Browser taken over - fix found
My wife clicked on a button marked "Click for a faster Internet". If you've waited ages for Royal Mail's complaints site to open, you might be tempted too. The browser (IE5.5) was immediately taken over by ClientMan, a browser helper object (BHO), that fakes a page on Google and tries to sell you software to remove the BHO it installed.
This is akin to a con-man changing the locks on your house and then offering to sell you a new key.
Fortunately there is a brill team of volunteers at
www.spywareinfo.com devoted to getting you out of trouble - donations welcome. Used the recommended (and free) SpyBot to find and remove the infection but kept coming back till I used AdAware (also free) instead.
Cost to me - 5 hours of research and experiment and two very late nights. Grrr!
It's ActiveX that's the weak point. When IE is allowed to use ActiveX programs they can do anything to your PC. Trouble is lots of sites use them - even Sainsburys - so once you've followed the recommendations to tighten security, you end up being prompted time and again as you browse.
Microsoft Word crashes after startup - fix found.
Bought a super new HP printer cum scanner cum copier this week. Copy performance is outstanding, very much better than separate scanner and printer. But when MS Word started having serious problems, I never dreamed the two events were connected.

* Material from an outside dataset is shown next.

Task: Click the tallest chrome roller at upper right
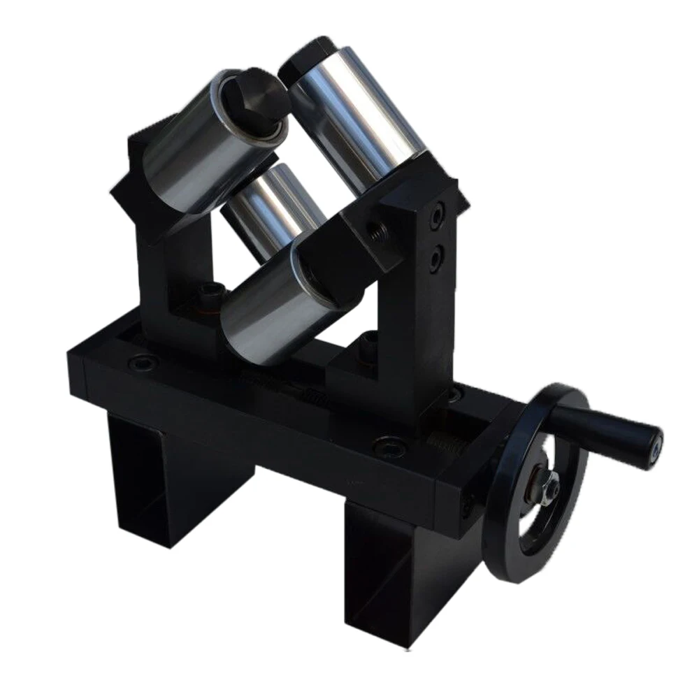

Microsoft Word has been used across networks for over 10 years but the Office XP version still contains a bug which can cause it to crash a few seconds after loading.
Word checks the default printer, probably to find the current size of a printed page. If that printer exists on another computer on the network and that computer is inaccessible (eg switched off), then Word doesn't report this problem but just says it can't continue.
Spent a long time re-installing software before I found this explanation (on microsoft.public.word.application.errors). Hope it never happens to you.